La vida es insegura. Y en la mayor parte de las cosas que ocurren poco tenemos que decir o hacer: casi nada depende de nosotros. Poco podemos hacer si un huracán nos deja sin casa y sin posesiones; si nuestro edificio se viene abajo tras un terremoto; si paseando por la Ramblas nos tropezamos con un atentado yihadista. Pero algo, todavía, en determinadas cuestiones -como en las calamidades naturales, consecuencia de nuestro desprecio por la naturaleza y el medioambiente-, podemos hacer para rebajar nuestro nivel de miedo e indefensión.

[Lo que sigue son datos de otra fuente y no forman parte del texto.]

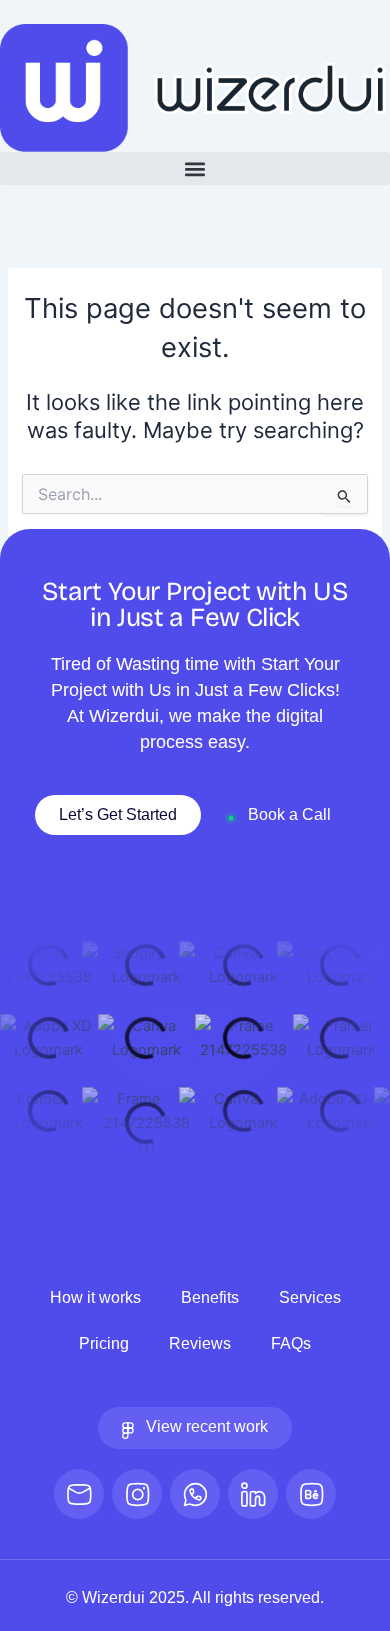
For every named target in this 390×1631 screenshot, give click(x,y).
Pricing (104, 1343)
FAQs (291, 1343)
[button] (195, 168)
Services (310, 1297)
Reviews (200, 1343)
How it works (95, 1297)
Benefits (210, 1297)
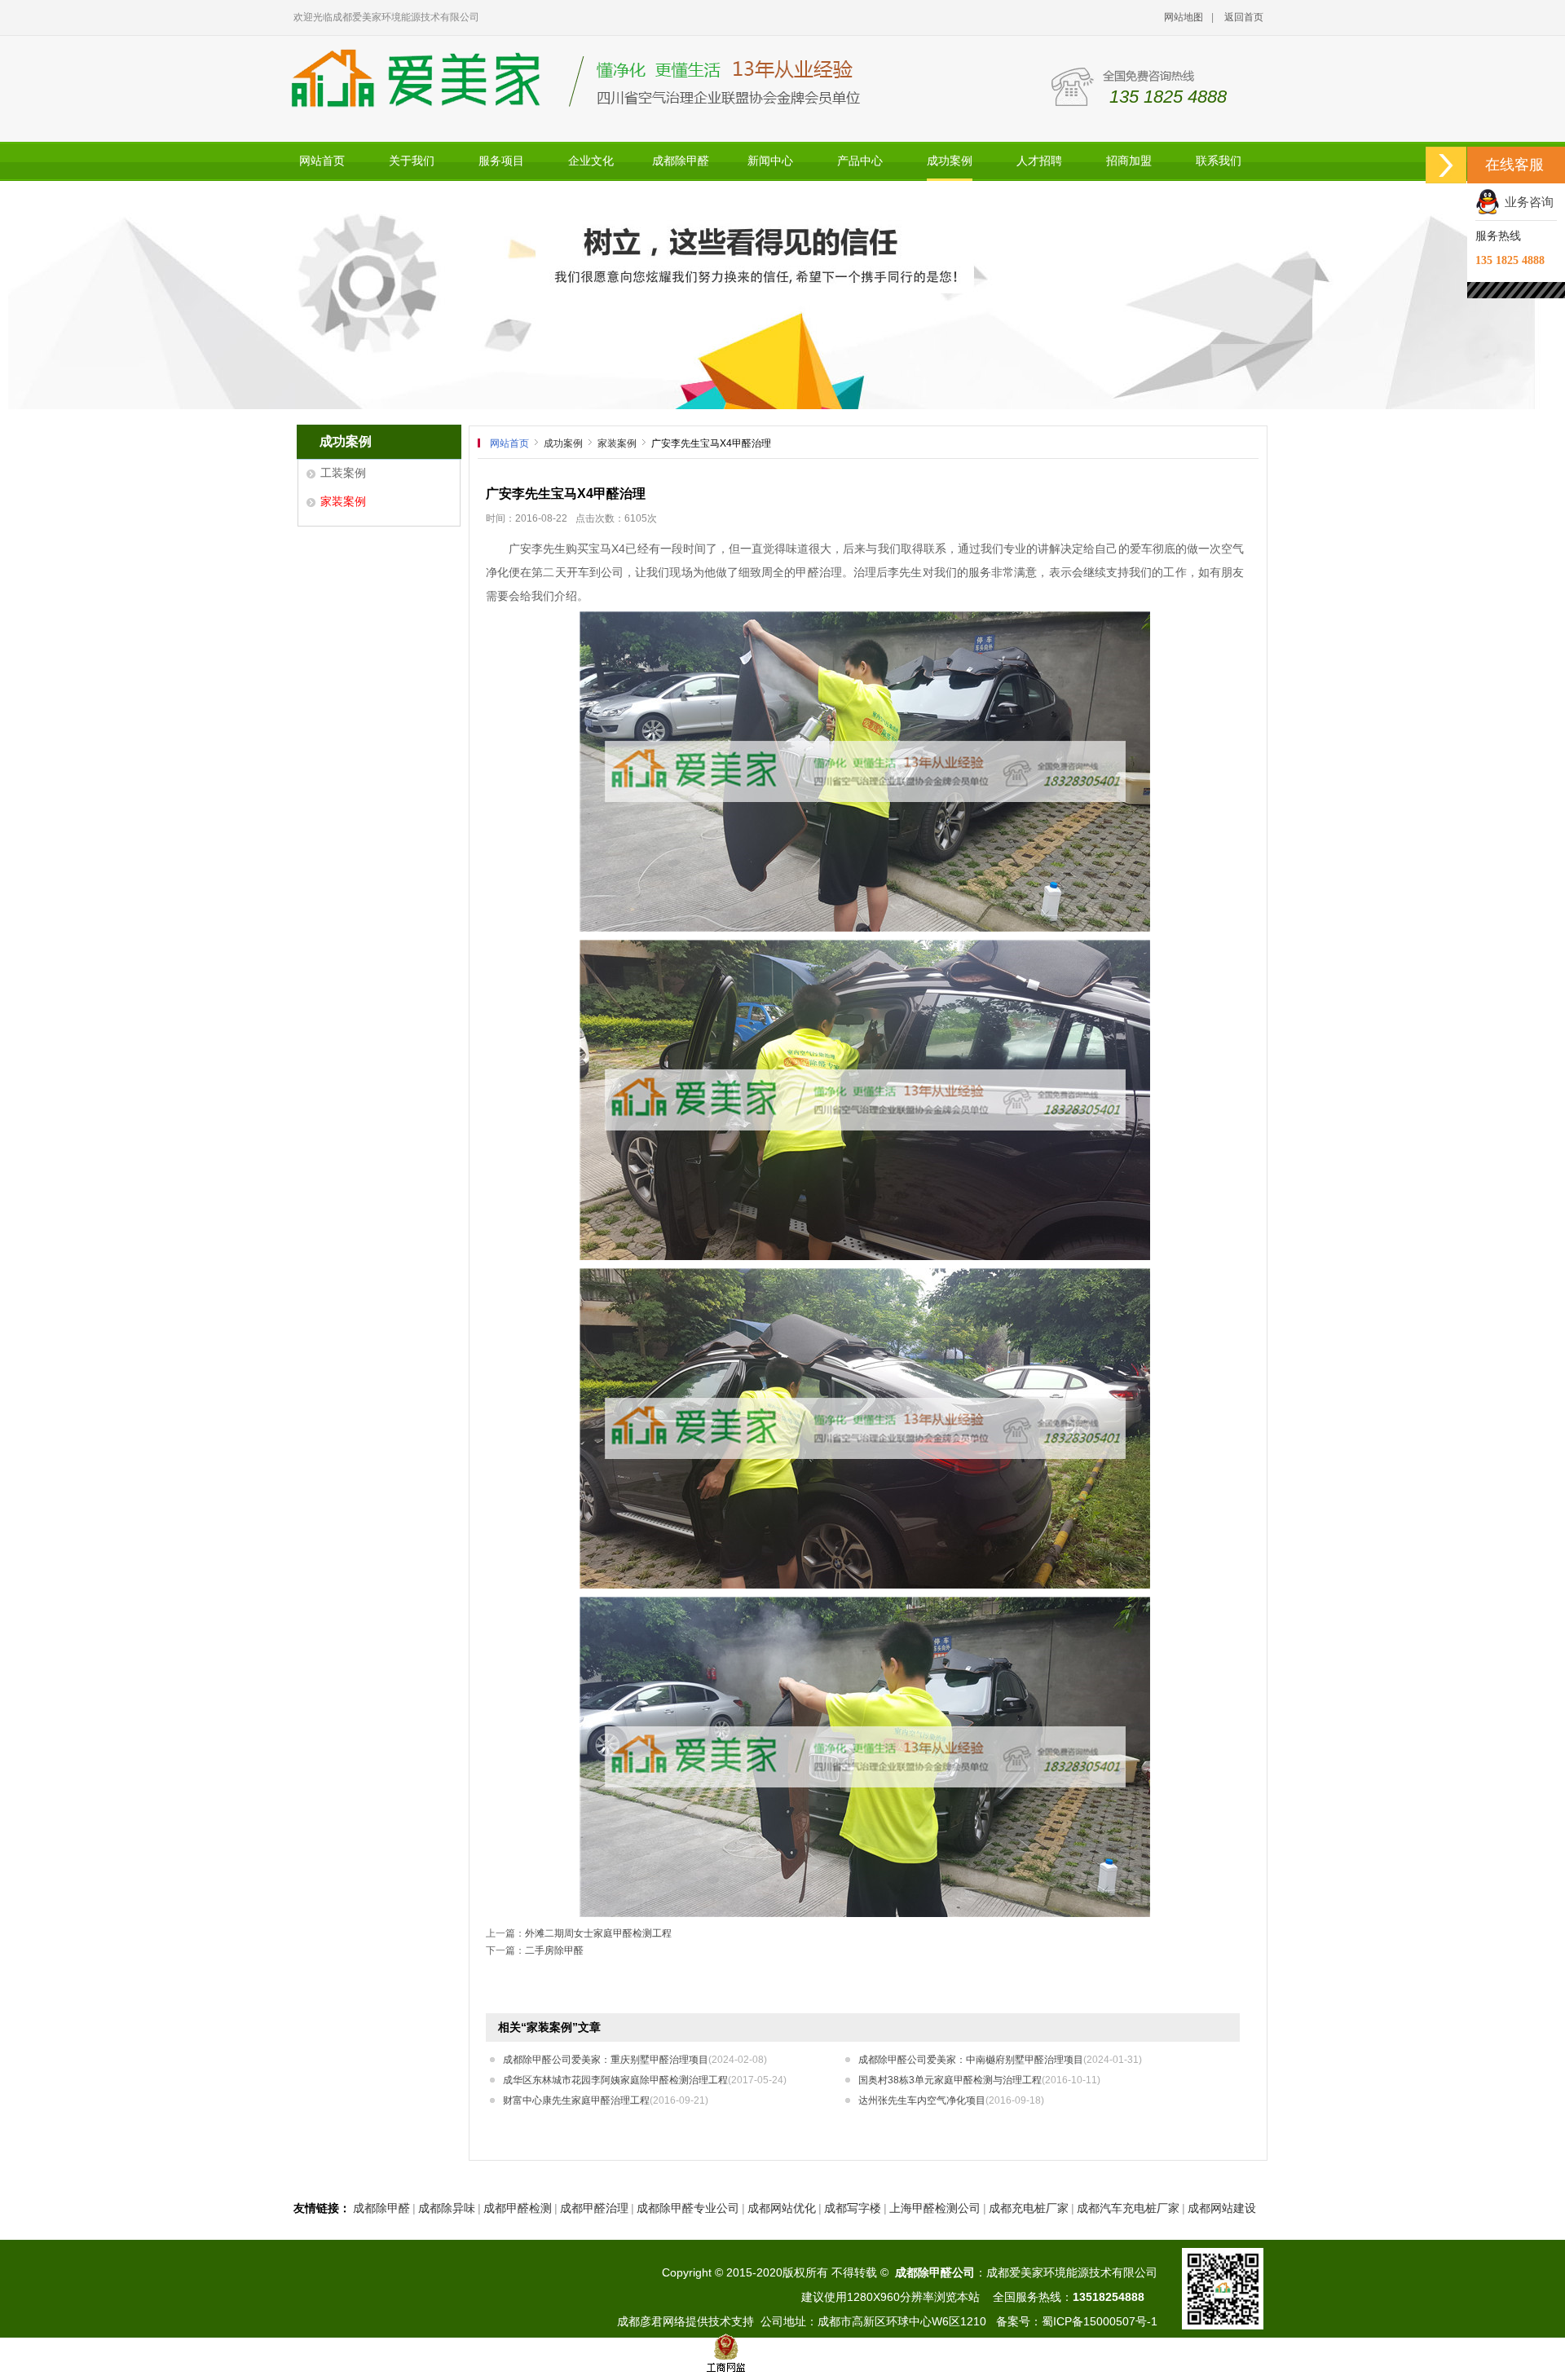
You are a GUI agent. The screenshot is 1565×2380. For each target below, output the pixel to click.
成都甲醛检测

Me asustan los terremotos, los atentados terroristas y los huracanes. Pero esas situaciones no dejan de ser imponderables de esta misteriosa vida. Hace unos días, sin embargo, leía esta noticia en un periódico: “Una monstruosa montaña de grasa ha sido encontrada bloqueando el alcantarillado de Londres. La masa rocosa, compuesta por toallitas húmedas, pañales, grasa y aceite es tan larga como tres campos de fútbol y pesa tanto como diez autobuses de dos plantas. Está taponando una cloaca de la época victoriana. Un equipo de hasta ocho personas trabaja para deshacer la consistente montaña y succionarla después, una tarea que podría durar varios meses”.
Eso sí que me da auténtico miedo. Porque real -y simbólicamente- habla de las cloacas, de la parte más oscura, egoísta, grosera, frívola e ignorante del ser humano. Hay que tenerle miedo a los huracanes, pero más hay que asustarse de las alcantarillas del alma de los hombres.